Stock repurchases have the effect of raising the stakes and earnings for continuing shareholders.

By reducing the volume of outstanding shares in the market, they are also likely to lift a company’s value, especially if the business remains profitable and continues to grow.

When a company buys part of its shares, remaining investors benefit through a higher claim on earnings and dividends without incurring any tax expense.

When they receive a dividend, however, they pay withholding taxes of between five percent and 15 percent (depending on residency status), unless they qualify for exemption.

Critics of share buybacks say this use of capital faces various major risks, including consuming a company’s cash when it may need funds for investment in operations.

A company may also buy back its shares when they are not cheap –as measured by the firm’s fundamentals. In this case, winners are shareholders offloading their stakes to the entity.

Use of stock repurchases is more widespread in developed markets where companies also pay dividends.

Stock repurchases have the effect of raising the stakes and earnings for continuing shareholders.

Photo credit: File I Nation Media Group

Safaricom buys shares from the open market to award senior executives, including the CEO, as part of their performance-based compensation package. The practice differs from share buyback, which is aimed at returning value to shareholders or supporting the stock price.

In Kenya, listed firms such as Nation Media Group and Centum Investment Company have executed share buybacks in recent years, while unlisted players such as Synergy Industrial Credit have also adopted the strategy.

Other companies, including Jubilee Holdings and Absa Bank Kenya, have amended their articles of association to create room for buybacks, signaling its widening appeal in the market.

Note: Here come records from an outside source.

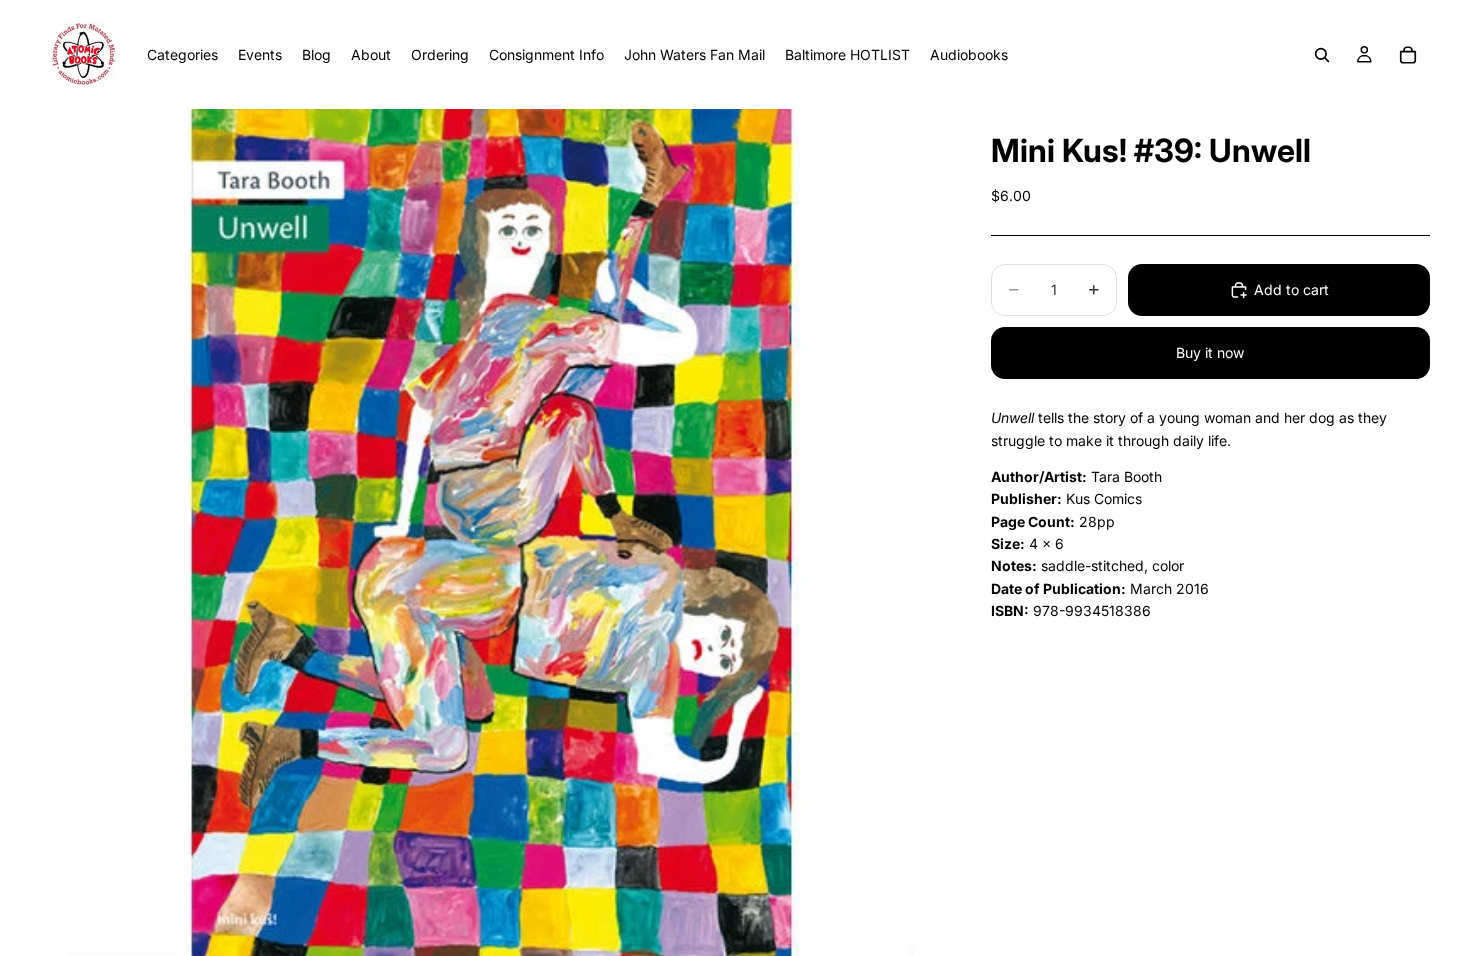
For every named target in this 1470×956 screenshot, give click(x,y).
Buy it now (1210, 352)
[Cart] (1408, 55)
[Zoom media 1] (491, 532)
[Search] (1322, 55)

However, Safaricom’s proposed restriction suggests a preference for more traditional capital allocation strategies, including reinvestment in the business and dividend distribution.

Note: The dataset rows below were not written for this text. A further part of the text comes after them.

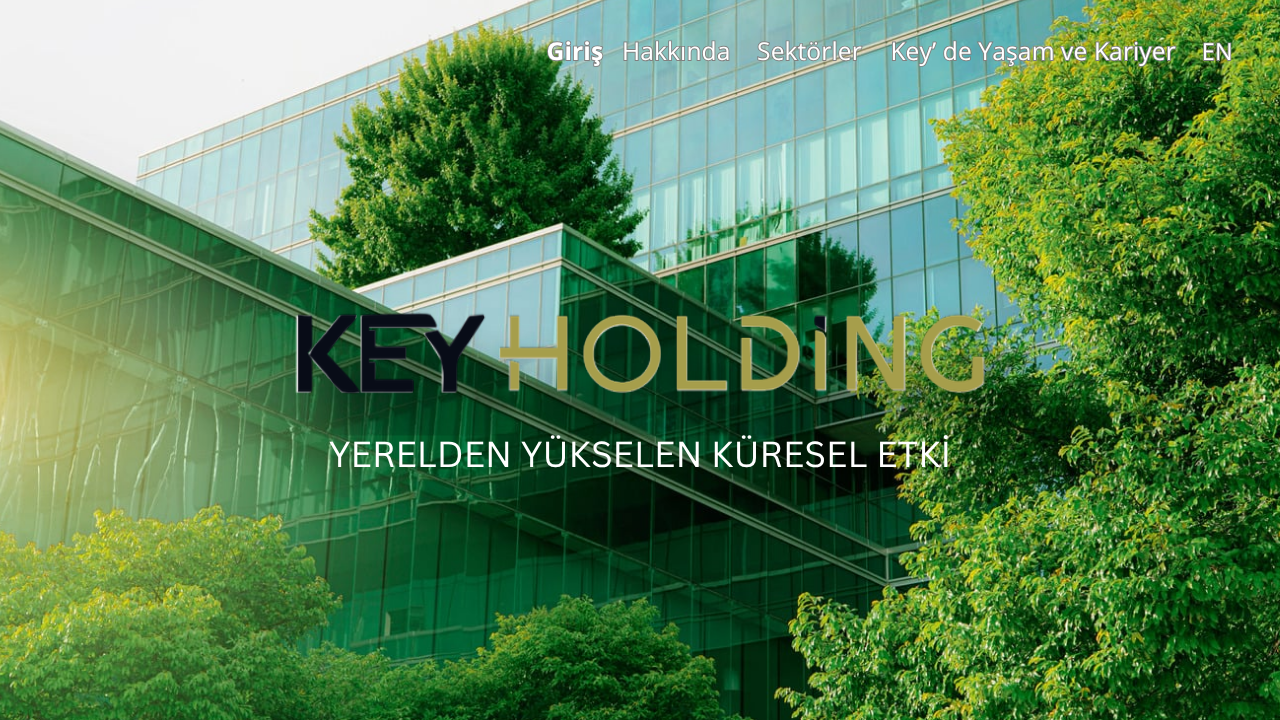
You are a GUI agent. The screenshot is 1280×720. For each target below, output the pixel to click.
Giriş (574, 51)
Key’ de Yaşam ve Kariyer (1033, 51)
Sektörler (809, 51)
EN (1217, 52)
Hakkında (676, 51)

Formalisation of the restriction on use of retained earnings for share buybacks looks set to reinforce Safaricom’s dividend policy by ensuring the money is primarily directed towards business growth and shareholder payouts rather than share repurchase programmes.

Safaricom’s proposed resolution requires approval by shareholders at the AGM, where it will be considered as a special resolution. If adopted, the changes will guide future decisions on profit retention and reserve utilisation.